● RECORDS SUPPLIED

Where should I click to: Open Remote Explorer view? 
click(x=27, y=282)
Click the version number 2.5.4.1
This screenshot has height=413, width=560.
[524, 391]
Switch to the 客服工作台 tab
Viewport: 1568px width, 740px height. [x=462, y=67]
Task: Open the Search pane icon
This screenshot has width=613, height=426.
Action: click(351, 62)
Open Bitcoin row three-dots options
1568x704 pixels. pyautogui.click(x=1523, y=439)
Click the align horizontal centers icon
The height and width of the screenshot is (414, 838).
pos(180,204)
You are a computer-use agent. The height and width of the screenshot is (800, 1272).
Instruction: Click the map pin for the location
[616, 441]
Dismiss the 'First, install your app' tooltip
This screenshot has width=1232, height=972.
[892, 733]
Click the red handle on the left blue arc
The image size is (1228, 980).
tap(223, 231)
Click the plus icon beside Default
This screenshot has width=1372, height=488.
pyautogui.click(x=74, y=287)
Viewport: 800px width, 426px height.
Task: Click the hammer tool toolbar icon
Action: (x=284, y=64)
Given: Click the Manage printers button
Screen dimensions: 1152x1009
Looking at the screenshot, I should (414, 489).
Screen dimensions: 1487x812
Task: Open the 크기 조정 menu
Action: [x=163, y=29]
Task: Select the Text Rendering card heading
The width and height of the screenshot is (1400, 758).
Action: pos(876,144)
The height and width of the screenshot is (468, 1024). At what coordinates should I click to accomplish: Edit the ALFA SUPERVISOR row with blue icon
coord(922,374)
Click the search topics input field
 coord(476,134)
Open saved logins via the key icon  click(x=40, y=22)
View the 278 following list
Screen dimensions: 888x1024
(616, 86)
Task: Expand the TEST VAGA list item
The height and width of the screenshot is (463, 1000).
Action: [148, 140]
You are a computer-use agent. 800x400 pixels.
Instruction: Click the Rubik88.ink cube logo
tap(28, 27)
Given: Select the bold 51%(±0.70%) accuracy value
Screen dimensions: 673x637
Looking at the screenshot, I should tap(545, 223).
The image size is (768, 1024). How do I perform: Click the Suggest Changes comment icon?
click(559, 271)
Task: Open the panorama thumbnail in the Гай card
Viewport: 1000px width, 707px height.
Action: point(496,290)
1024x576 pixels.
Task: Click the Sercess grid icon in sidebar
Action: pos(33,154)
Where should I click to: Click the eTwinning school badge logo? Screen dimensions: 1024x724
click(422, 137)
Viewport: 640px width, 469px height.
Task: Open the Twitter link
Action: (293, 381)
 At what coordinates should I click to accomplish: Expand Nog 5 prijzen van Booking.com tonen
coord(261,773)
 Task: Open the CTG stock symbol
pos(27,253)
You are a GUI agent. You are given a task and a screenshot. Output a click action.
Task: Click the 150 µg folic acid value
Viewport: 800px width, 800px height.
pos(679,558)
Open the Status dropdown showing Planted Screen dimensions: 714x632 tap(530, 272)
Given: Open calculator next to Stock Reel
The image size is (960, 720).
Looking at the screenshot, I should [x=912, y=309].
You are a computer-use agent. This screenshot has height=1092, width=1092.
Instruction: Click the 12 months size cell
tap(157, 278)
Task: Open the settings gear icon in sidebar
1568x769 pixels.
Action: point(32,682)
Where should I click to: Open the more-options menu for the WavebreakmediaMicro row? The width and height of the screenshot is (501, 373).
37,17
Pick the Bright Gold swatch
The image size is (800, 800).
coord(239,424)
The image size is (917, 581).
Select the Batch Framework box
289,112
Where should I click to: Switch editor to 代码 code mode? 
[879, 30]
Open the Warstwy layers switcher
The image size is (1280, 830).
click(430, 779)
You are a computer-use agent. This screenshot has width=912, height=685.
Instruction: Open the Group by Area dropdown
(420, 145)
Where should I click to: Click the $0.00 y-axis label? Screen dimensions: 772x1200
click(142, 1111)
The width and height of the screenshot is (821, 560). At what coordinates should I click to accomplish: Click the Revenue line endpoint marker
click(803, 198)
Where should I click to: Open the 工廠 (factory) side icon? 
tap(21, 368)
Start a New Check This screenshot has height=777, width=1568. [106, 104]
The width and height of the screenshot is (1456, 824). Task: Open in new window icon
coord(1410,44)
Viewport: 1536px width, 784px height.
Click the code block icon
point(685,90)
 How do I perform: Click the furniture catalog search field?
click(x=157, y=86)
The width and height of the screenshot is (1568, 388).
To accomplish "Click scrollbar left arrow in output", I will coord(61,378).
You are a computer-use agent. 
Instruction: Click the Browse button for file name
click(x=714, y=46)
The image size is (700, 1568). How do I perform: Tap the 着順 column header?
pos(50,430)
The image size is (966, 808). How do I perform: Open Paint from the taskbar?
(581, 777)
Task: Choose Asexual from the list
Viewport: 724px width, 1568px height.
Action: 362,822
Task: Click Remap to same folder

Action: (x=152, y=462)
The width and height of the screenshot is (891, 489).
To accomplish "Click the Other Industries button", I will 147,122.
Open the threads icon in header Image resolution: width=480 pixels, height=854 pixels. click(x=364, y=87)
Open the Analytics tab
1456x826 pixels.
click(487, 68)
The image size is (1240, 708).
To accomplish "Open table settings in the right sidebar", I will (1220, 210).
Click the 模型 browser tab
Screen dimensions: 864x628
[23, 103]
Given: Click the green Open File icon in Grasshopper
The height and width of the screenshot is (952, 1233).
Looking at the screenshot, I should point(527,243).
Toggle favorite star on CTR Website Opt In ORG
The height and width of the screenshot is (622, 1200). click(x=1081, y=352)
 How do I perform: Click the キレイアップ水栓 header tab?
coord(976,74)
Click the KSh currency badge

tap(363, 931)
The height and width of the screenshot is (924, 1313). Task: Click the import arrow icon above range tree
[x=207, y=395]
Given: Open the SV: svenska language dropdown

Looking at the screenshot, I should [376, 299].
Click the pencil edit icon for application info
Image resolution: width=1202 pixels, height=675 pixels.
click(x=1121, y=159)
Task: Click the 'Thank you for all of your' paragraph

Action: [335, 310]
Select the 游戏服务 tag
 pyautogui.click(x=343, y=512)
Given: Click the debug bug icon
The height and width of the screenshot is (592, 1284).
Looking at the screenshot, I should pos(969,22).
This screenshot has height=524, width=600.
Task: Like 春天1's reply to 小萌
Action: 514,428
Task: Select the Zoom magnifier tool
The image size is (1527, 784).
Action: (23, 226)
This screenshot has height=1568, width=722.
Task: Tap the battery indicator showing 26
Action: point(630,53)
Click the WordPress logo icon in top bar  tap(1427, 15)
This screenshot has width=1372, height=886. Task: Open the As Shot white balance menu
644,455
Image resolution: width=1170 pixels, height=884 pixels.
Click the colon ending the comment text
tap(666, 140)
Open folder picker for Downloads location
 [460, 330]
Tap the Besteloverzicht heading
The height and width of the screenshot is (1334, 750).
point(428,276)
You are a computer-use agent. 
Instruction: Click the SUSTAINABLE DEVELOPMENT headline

● PROBLEM STATEMENT
Word for word, copy out all of the data shown above.

● RESULT OF THE EXERCISE
Where should I click to: Open Remote Explorer view? 
click(x=27, y=282)
Click the version number 2.5.4.1
This screenshot has height=413, width=560.
[524, 391]
Switch to the 客服工作台 tab
Viewport: 1568px width, 740px height. [x=462, y=67]
Task: Open the Search pane icon
This screenshot has width=613, height=426.
Action: click(351, 62)
Open Bitcoin row three-dots options
1568x704 pixels. pyautogui.click(x=1523, y=439)
Click the align horizontal centers icon
The height and width of the screenshot is (414, 838).
pos(180,204)
You are a computer-use agent. The height and width of the screenshot is (800, 1272).
Instruction: Click the map pin for the location
[616, 441]
Dismiss the 'First, install your app' tooltip
This screenshot has width=1232, height=972.
[892, 733]
Click the red handle on the left blue arc
The image size is (1228, 980).
tap(223, 231)
Click the plus icon beside Default
This screenshot has width=1372, height=488.
pyautogui.click(x=74, y=287)
Viewport: 800px width, 426px height.
Task: Click the hammer tool toolbar icon
Action: (x=284, y=64)
Given: Click the Manage printers button
Screen dimensions: 1152x1009
Looking at the screenshot, I should (414, 489).
Screen dimensions: 1487x812
Task: Open the 크기 조정 menu
Action: [x=163, y=29]
Task: Select the Text Rendering card heading
The width and height of the screenshot is (1400, 758).
Action: pos(876,144)
The height and width of the screenshot is (468, 1024). At what coordinates should I click to accomplish: Edit the ALFA SUPERVISOR row with blue icon
coord(922,374)
Click the search topics input field
 coord(476,134)
Open saved logins via the key icon  click(x=40, y=22)
View the 278 following list
Screen dimensions: 888x1024
(616, 86)
Task: Expand the TEST VAGA list item
The height and width of the screenshot is (463, 1000).
Action: [148, 140]
You are a computer-use agent. 800x400 pixels.
Instruction: Click the Rubik88.ink cube logo
tap(28, 27)
Given: Select the bold 51%(±0.70%) accuracy value
Screen dimensions: 673x637
Looking at the screenshot, I should tap(545, 223).
The image size is (768, 1024). How do I perform: Click the Suggest Changes comment icon?
click(559, 271)
Task: Open the panorama thumbnail in the Гай card
Viewport: 1000px width, 707px height.
Action: point(496,290)
1024x576 pixels.
Task: Click the Sercess grid icon in sidebar
Action: pos(33,154)
Where should I click to: Click the eTwinning school badge logo? Screen dimensions: 1024x724
click(422, 137)
Viewport: 640px width, 469px height.
Task: Open the Twitter link
Action: (293, 381)
 At what coordinates should I click to accomplish: Expand Nog 5 prijzen van Booking.com tonen
coord(261,773)
 Task: Open the CTG stock symbol
pos(27,253)
You are a GUI agent. You are given a task and a screenshot. Output a click action.
Task: Click the 150 µg folic acid value
Viewport: 800px width, 800px height.
pos(679,558)
Open the Status dropdown showing Planted Screen dimensions: 714x632 tap(530, 272)
Given: Open calculator next to Stock Reel
The image size is (960, 720).
Looking at the screenshot, I should [x=912, y=309].
You are a computer-use agent. This screenshot has height=1092, width=1092.
Instruction: Click the 12 months size cell
tap(157, 278)
Task: Open the settings gear icon in sidebar
1568x769 pixels.
Action: point(32,682)
Where should I click to: Open the more-options menu for the WavebreakmediaMicro row? The width and height of the screenshot is (501, 373).
37,17
Pick the Bright Gold swatch
The image size is (800, 800).
coord(239,424)
The image size is (917, 581).
Select the Batch Framework box
289,112
Where should I click to: Switch editor to 代码 code mode? 
[879, 30]
Open the Warstwy layers switcher
The image size is (1280, 830).
click(430, 779)
You are a computer-use agent. This screenshot has width=912, height=685.
Instruction: Open the Group by Area dropdown
(420, 145)
Where should I click to: Click the $0.00 y-axis label? Screen dimensions: 772x1200
click(142, 1111)
The width and height of the screenshot is (821, 560). At what coordinates should I click to accomplish: Click the Revenue line endpoint marker
click(803, 198)
Where should I click to: Open the 工廠 (factory) side icon? 
tap(21, 368)
Start a New Check This screenshot has height=777, width=1568. [106, 104]
The width and height of the screenshot is (1456, 824). Task: Open in new window icon
coord(1410,44)
Viewport: 1536px width, 784px height.
Click the code block icon
point(685,90)
 How do I perform: Click the furniture catalog search field?
click(x=157, y=86)
The width and height of the screenshot is (1568, 388).
To accomplish "Click scrollbar left arrow in output", I will coord(61,378).
You are a computer-use agent. 
Instruction: Click the Browse button for file name
click(x=714, y=46)
The image size is (700, 1568). How do I perform: Tap the 着順 column header?
pos(50,430)
The image size is (966, 808). How do I perform: Open Paint from the taskbar?
(581, 777)
Task: Choose Asexual from the list
Viewport: 724px width, 1568px height.
Action: 362,822
Task: Click Remap to same folder

Action: (x=152, y=462)
The width and height of the screenshot is (891, 489).
To accomplish "Click the Other Industries button", I will 147,122.
Open the threads icon in header Image resolution: width=480 pixels, height=854 pixels. click(x=364, y=87)
Open the Analytics tab
1456x826 pixels.
click(487, 68)
The image size is (1240, 708).
To accomplish "Open table settings in the right sidebar", I will (1220, 210).
Click the 模型 browser tab
Screen dimensions: 864x628
[23, 103]
Given: Click the green Open File icon in Grasshopper
The height and width of the screenshot is (952, 1233).
Looking at the screenshot, I should point(527,243).
Toggle favorite star on CTR Website Opt In ORG
The height and width of the screenshot is (622, 1200). click(x=1081, y=352)
 How do I perform: Click the キレイアップ水栓 header tab?
coord(976,74)
Click the KSh currency badge

tap(363, 931)
The height and width of the screenshot is (924, 1313). Task: Click the import arrow icon above range tree
[x=207, y=395]
Given: Open the SV: svenska language dropdown

Looking at the screenshot, I should [376, 299].
Click the pencil edit icon for application info
Image resolution: width=1202 pixels, height=675 pixels.
click(x=1121, y=159)
Task: Click the 'Thank you for all of your' paragraph

Action: [335, 310]
Select the 游戏服务 tag
 pyautogui.click(x=343, y=512)
Given: Click the debug bug icon
The height and width of the screenshot is (592, 1284).
Looking at the screenshot, I should pos(969,22).
This screenshot has height=524, width=600.
Task: Like 春天1's reply to 小萌
Action: 514,428
Task: Select the Zoom magnifier tool
The image size is (1527, 784).
Action: (23, 226)
This screenshot has height=1568, width=722.
Task: Tap the battery indicator showing 26
Action: point(630,53)
Click the WordPress logo icon in top bar  tap(1427, 15)
This screenshot has width=1372, height=886. Task: Open the As Shot white balance menu
644,455
Image resolution: width=1170 pixels, height=884 pixels.
Click the colon ending the comment text
tap(666, 140)
Open folder picker for Downloads location
 [460, 330]
Tap the Besteloverzicht heading
The height and width of the screenshot is (1334, 750).
point(428,276)
You are a computer-use agent. 
Instruction: Click the SUSTAINABLE DEVELOPMENT headline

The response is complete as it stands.